Even the steel girders will have corporate sponsors. (Photo by Ben K.)
Around these parts, we’ve known for a while the the Yanks are going to name everything except the Stadium when the new digs open across 161st St. Now, we know just how much the Yanks are going to ask for when corporate sponsors come a-knockin’.
According to a report in Sports Business Journal, the top sponsorship opportunities are going to come with a $20-million annual price tag. The opportunities, of course, are limitless.
Terry Lefton has the details:
CAA is selling the package and using it as a cornerstone for marketing efforts of its sports division. The package includes a variety of sign and marketing inventory in and around the Yankees new home, but does not include naming rights to Yankee Stadium. That means that the Yankees and CAA Sports are attempting to sell one of the biggest facility sponsorship packages ever without what’s usually considered the most valuable piece of sponsorship inventory. That’s exactly what makes it so intriguing to the rest of the sports industry.
“As the uber-brand for baseball, and sports generally, the Yankees are the only American franchise that could do this, with the possible exception of the [Dallas] Cowboys,” said Phoenix-based naming-rights consultant Rob Yowell, who’s had a hand in the deals that put Honda’s brand on the home of the Anaheim Ducks and Oracle’s name on the Golden State Warriors’ home arena. “But I would put any price tag, even the asking price, in quotes on this, because you are dealing with a proposition that truly has never been done before.”
…Among the biggest signage opportunities offered in the comprehensive financial services package are large signs on the highways around the stadium; prominent exposure on Gate 4, the stadium’s main entrance; several fixed signs on top of the stadium, affording an aerial view; a large sign atop the right-field scoreboard; even bigger signage on the back of the scoreboard, facing a new subway stop; signs on interior gates leading to the field; fixed and LED signs inside the stadium and the stadium bowl; permanent dugout branding; scoreboard vignettes; behind-the-plate signage and a logo on all Yankees tickets.
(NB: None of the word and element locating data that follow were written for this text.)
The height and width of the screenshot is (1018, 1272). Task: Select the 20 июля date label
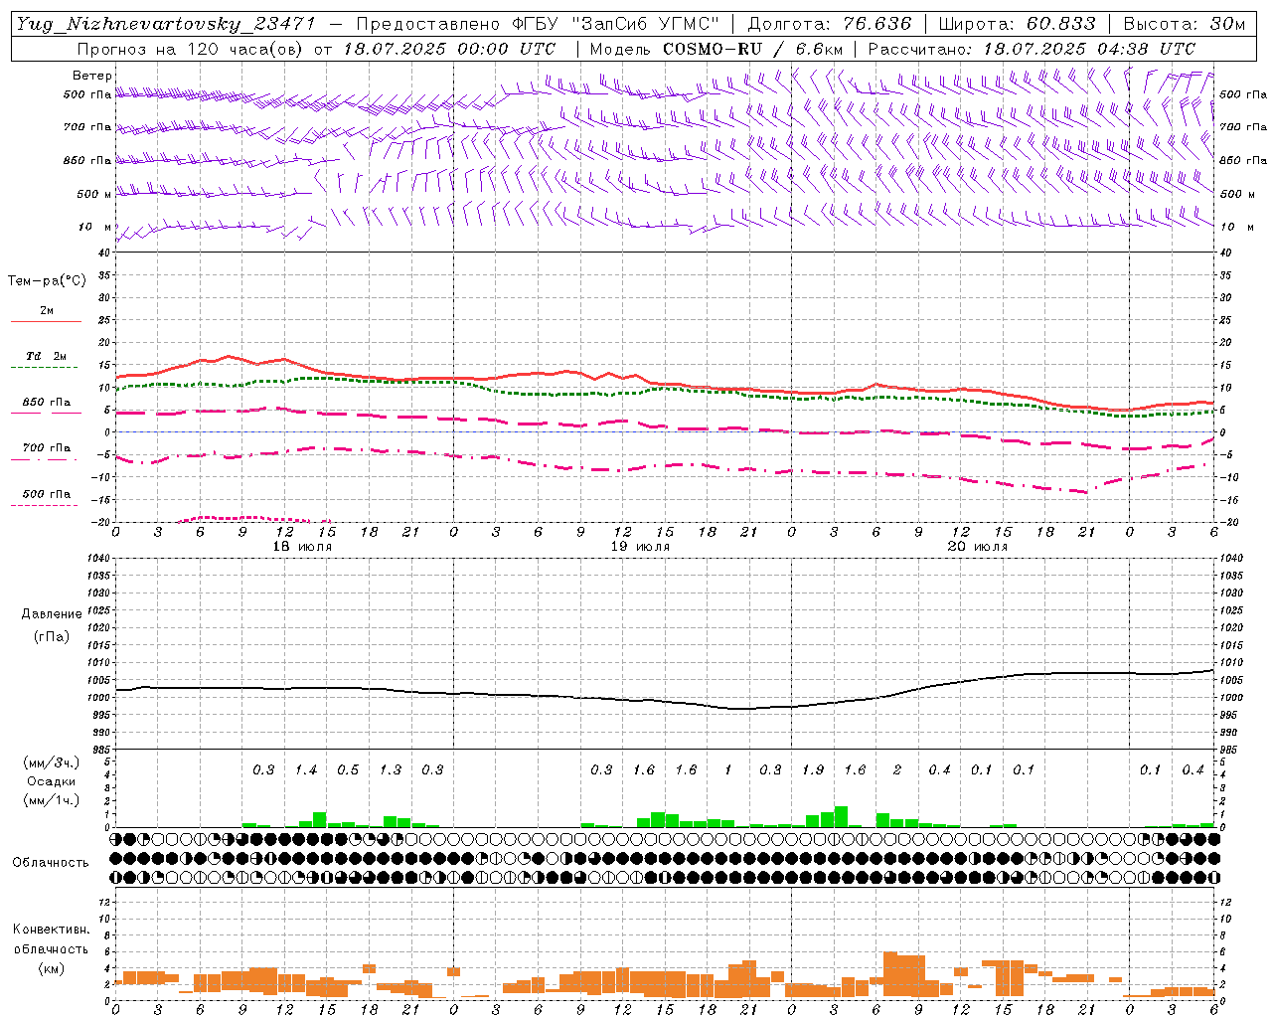click(978, 547)
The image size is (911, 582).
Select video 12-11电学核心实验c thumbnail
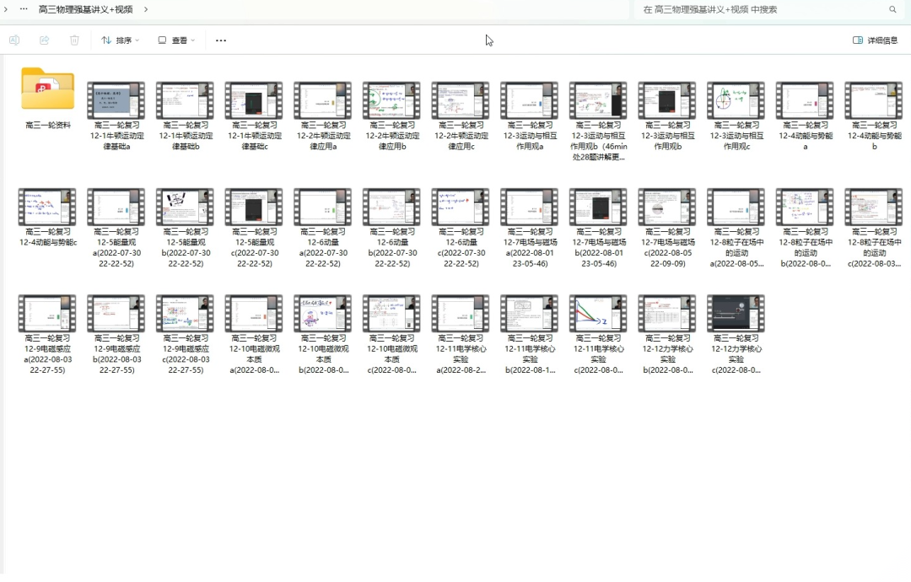point(598,313)
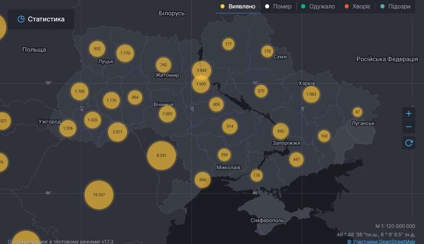
Task: Click the zoom out minus button
Action: [408, 127]

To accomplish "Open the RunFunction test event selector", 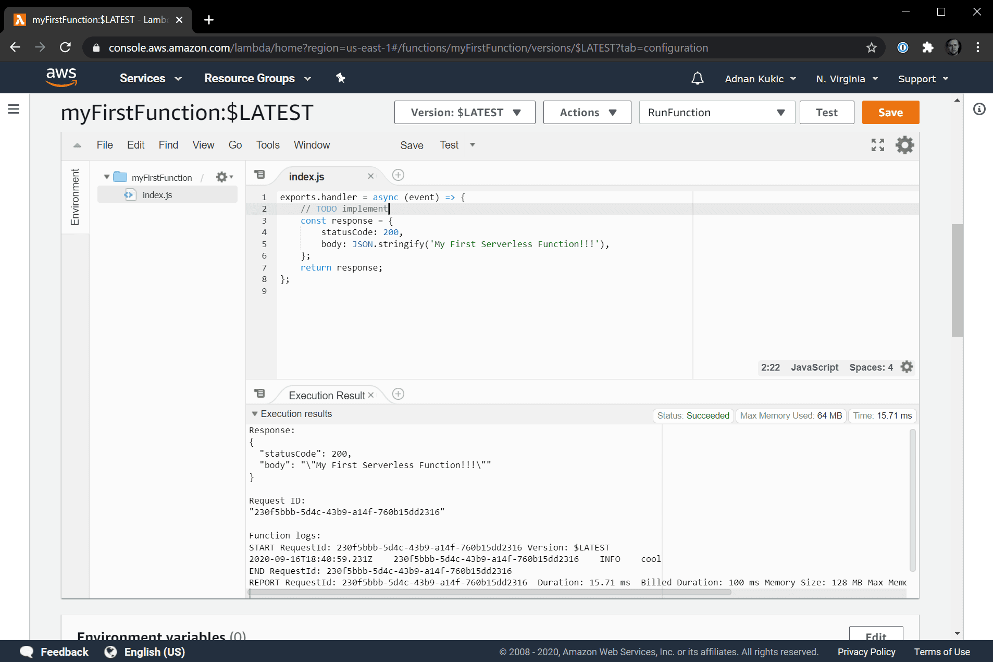I will [716, 113].

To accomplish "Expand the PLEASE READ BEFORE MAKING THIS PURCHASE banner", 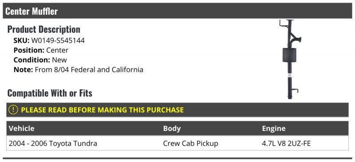I will [177, 110].
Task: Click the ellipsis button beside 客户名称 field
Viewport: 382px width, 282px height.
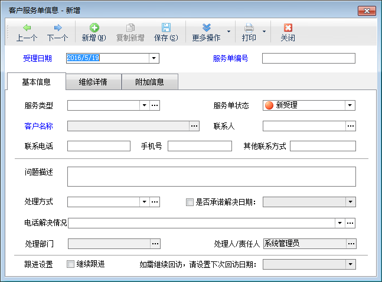Action: point(194,126)
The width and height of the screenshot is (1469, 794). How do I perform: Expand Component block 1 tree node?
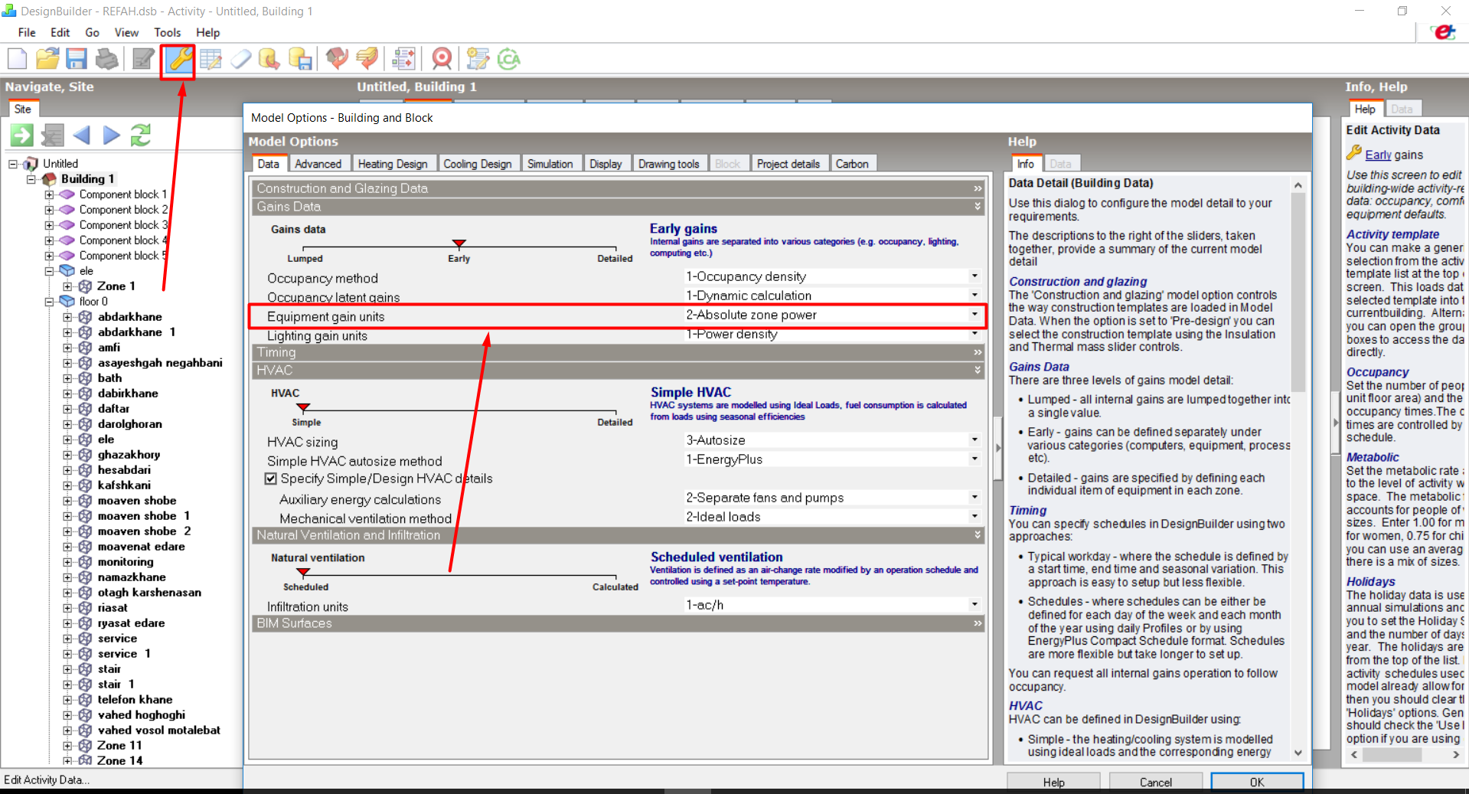click(50, 194)
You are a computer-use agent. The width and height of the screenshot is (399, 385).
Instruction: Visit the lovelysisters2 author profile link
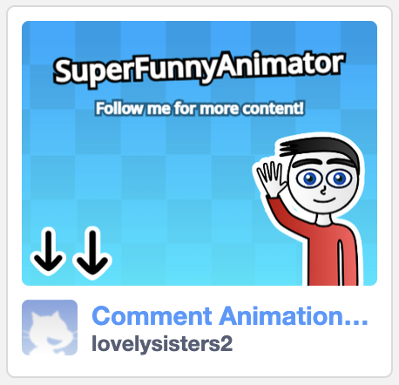click(162, 344)
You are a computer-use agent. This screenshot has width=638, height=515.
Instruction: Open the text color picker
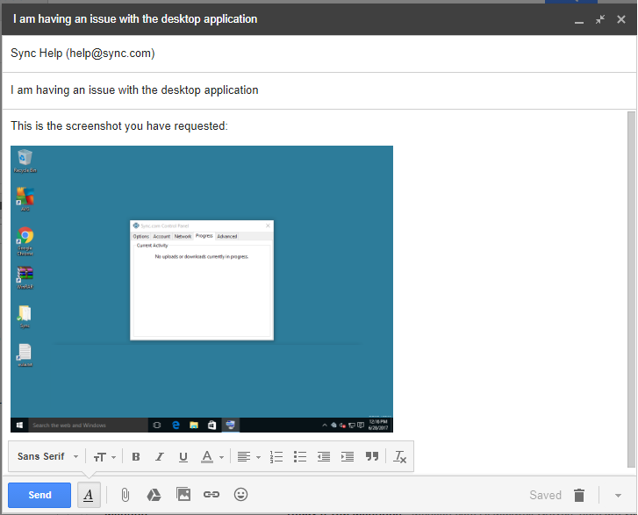(x=211, y=457)
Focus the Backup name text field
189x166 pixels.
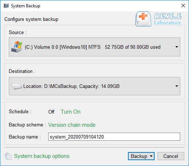click(x=114, y=137)
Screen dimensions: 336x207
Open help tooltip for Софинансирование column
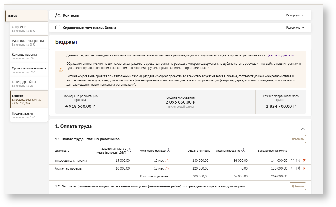(244, 150)
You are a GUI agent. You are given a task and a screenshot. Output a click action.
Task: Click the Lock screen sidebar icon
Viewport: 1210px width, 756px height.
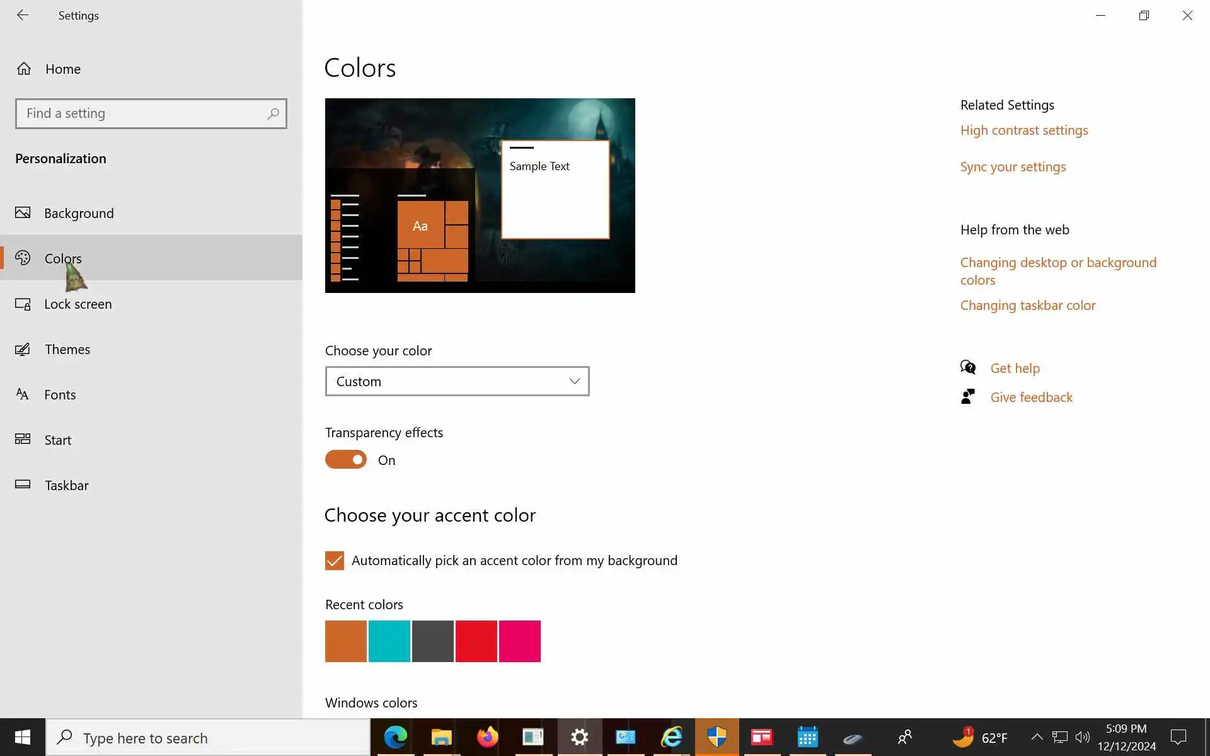click(x=23, y=304)
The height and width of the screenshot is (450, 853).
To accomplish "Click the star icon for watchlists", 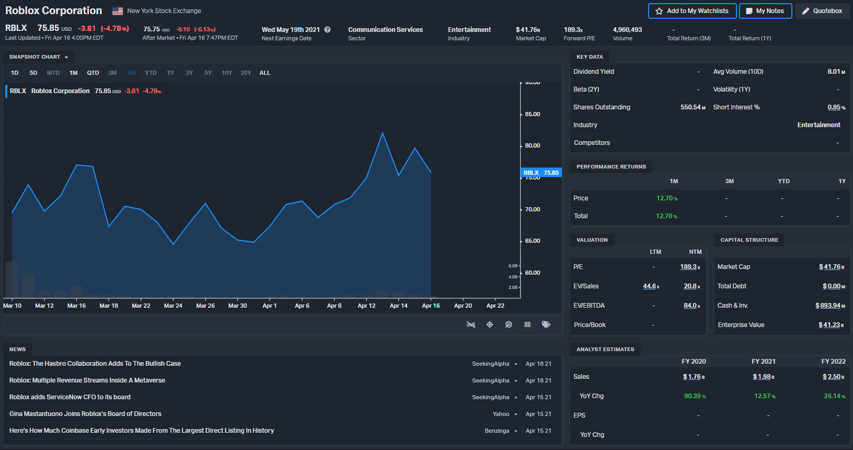I will click(x=659, y=11).

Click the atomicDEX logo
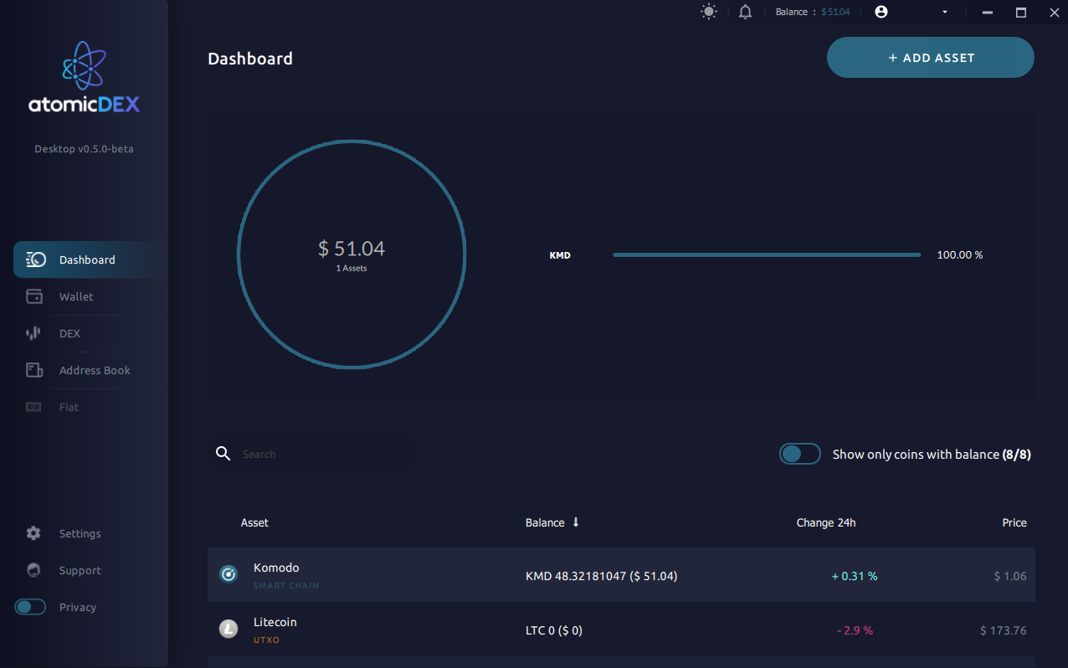point(84,77)
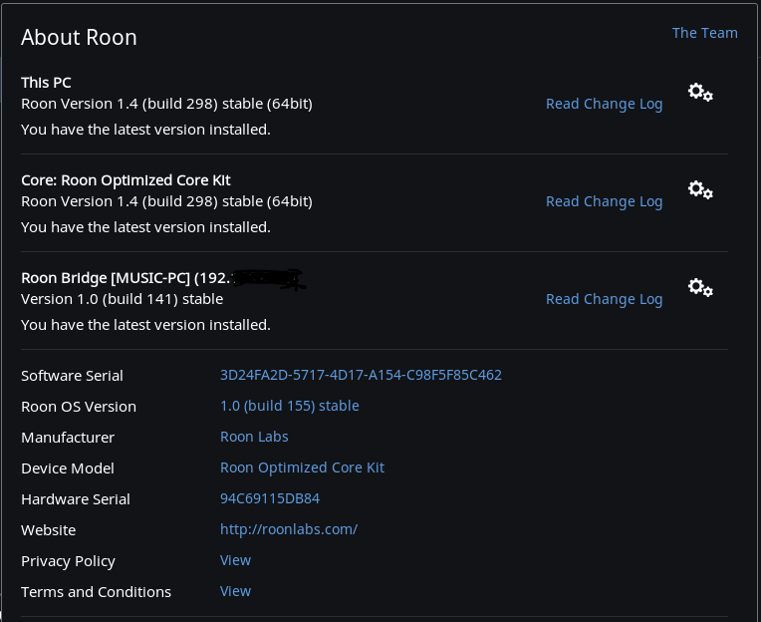This screenshot has width=761, height=622.
Task: Read Change Log for This PC
Action: [604, 104]
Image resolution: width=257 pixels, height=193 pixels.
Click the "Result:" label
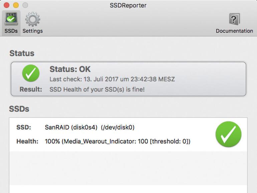pos(31,89)
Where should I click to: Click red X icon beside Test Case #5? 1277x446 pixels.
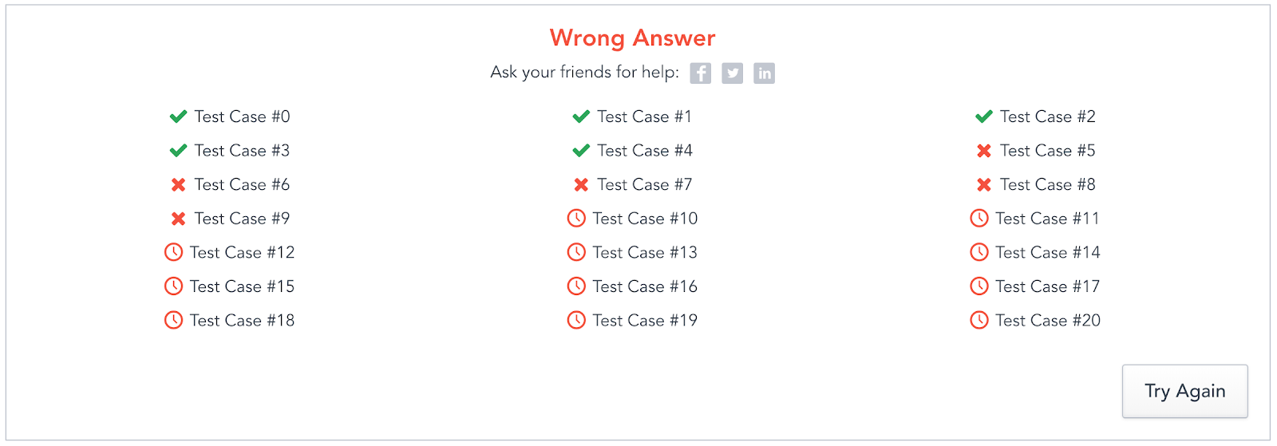984,151
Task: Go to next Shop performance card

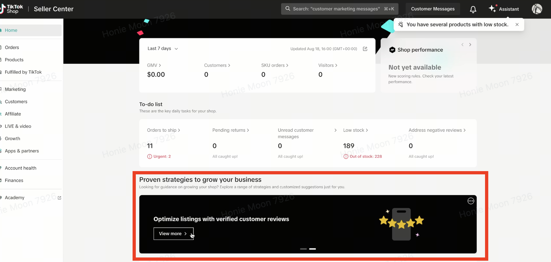Action: point(470,45)
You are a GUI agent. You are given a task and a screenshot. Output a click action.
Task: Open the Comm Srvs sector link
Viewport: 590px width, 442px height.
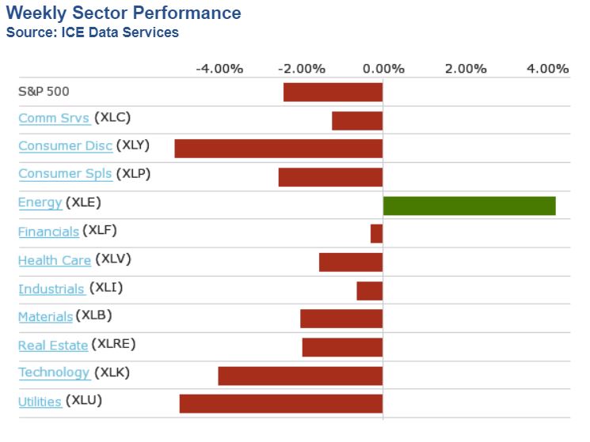(53, 118)
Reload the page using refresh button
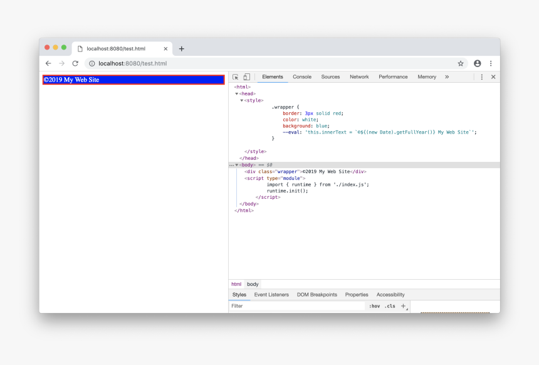539x365 pixels. point(75,63)
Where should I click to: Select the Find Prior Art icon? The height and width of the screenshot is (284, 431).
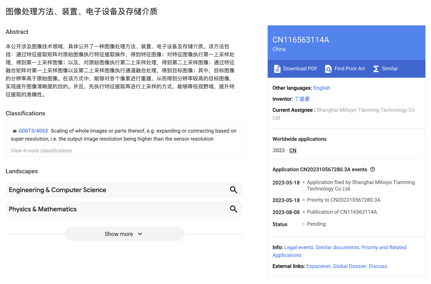click(328, 68)
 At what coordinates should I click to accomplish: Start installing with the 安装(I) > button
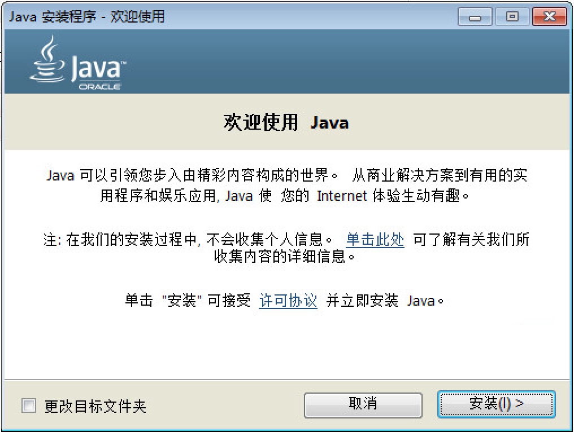[x=497, y=404]
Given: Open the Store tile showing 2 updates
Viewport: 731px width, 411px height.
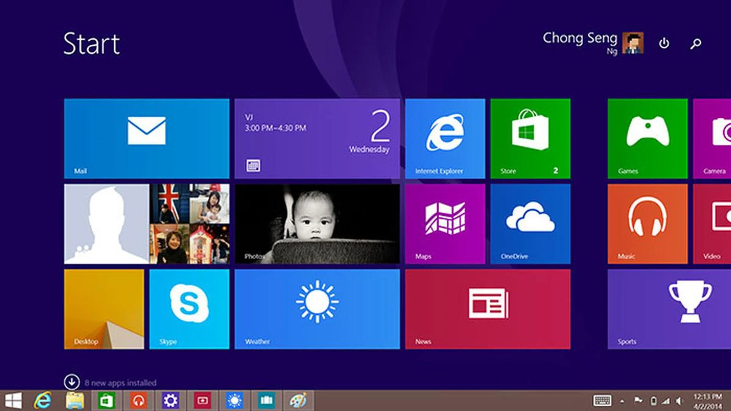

That is quite the impressive array of packages, and basically, advertisements will fill up just about every single available space you can imagine in the new stadium and then some. Tickets will carry branding; concessions will come with corporate sponsors. It will be an advertiser’s heaven.
Don’t get me wrong; I’m not complaining about this. In fact, more sponsorship opportunities leads to more dollars for the Yankees, and more dollars for the Yankees invariably means more of an in-field fiscal commitment to winning. Of course, some of this money will have to go toward those $500-million stadium construction cost overruns, but with advertising a-plenty, the team will hardly be hurting for dollars.
Now if only we at River Ave. Blues could brand something. Anyone got a few million dollars to spare?